The leaked conversation, purportedly between Mr Biden and former Ukrainian president Petro Poroshenko, dates from February 18 2016, and centres on the resignation of Ukraine’s chief prosecutor.
By amplifying the recording to his more than 85 million Twitter followers, Mr Trump underscored the ease with which pro-Moscow narratives can seep into American public discourse ahead of the November election despite being flagged by intelligence officials as the product of a concerted Russian effort.
Russia has also published disinformation under the guise of legitimate news stories, US officials say, reflecting a shift in tactics from 2016, when Moscow relied on a social media campaign to sow discord and also orchestrated the release of stolen Democratic emails.
The Biden campaign accused Mr Trump in a statement of having “habitually attacked the sovereignty of American elections”, including by “attempting to coerce his Ukrainian counterpart into spreading conclusively disproved lies”.
That is a reference to a July 2019 phone call in which the president encouraged his Ukraine counterpart, Volodymyr Zelenskiy, to investigate unsubstantiated corruption allegations against Mr Biden. The call was at the centre of the impeachment case against Mr Trump that ended with his acquittal by the Senate in February.
“Donald Trump is the most hostile president to American democracy in our history,” said Biden campaign spokesman Andrew Bates.
Andrii Derkach, a member of Ukraine’s parliament and a 1993 graduate of a Russian spy academy who has long aired corruption allegations against Mr Biden and his son, has this year released what he says are recordings of conversation between Mr Poroshenko and Mr Biden when the Democrat was vice president during the Obama administration.
That effort was flagged in a US intelligence assessment earlier this month warning of Russian interference in the election, and specifically efforts to denigrate Mr Biden.
“For example, pro-Russia Ukrainian parliamentarian Andriy Derkach is spreading claims about corruption — including through publicising leaked phone calls — to undermine former vice president Biden’s candidacy and the Democratic Party,” said the statement from William Evanina, the US government’s chief counter-intelligence official.
In the conversation retweeted by the US president, Mr Poroshenko can be heard telling Mr Biden he had accepted the resignation of prosecutor Victor Shokin “despite of the fact that we didn’t have any corruption charges, we don’t have any information about him doing something wrong”.
An anti-Biden narrative pushed by Mr Trump and his supporters alleges that the Democrat, as vice president, pressured Ukraine’s government to fire Mr Shokin because had investigated a Ukrainian energy company on whose board Mr Biden’s son Hunter sat.

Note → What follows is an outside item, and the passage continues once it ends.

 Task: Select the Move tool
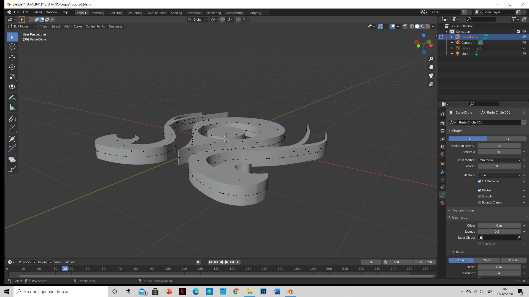12,57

But Mr Biden’s position on the prosecutor, who was seen by critics as soft on corruption, was the position of the US government and was also supported by other Western governments and many in Ukraine.
The Twitter user who Mr Trump retweeted said in his post that the conversation revealed that “Shokin was not corrupt” and there was no information to suggest he had done anything wrong.
A White House summary of the conversation available online does show that Mr Biden and Mr Poroshenko spoke on February 18 2016, but Mr Poroshenko has generally rejected the tapes disclosed by Mr Derkach as a fabrication by pro-Russian forces in Ukraine.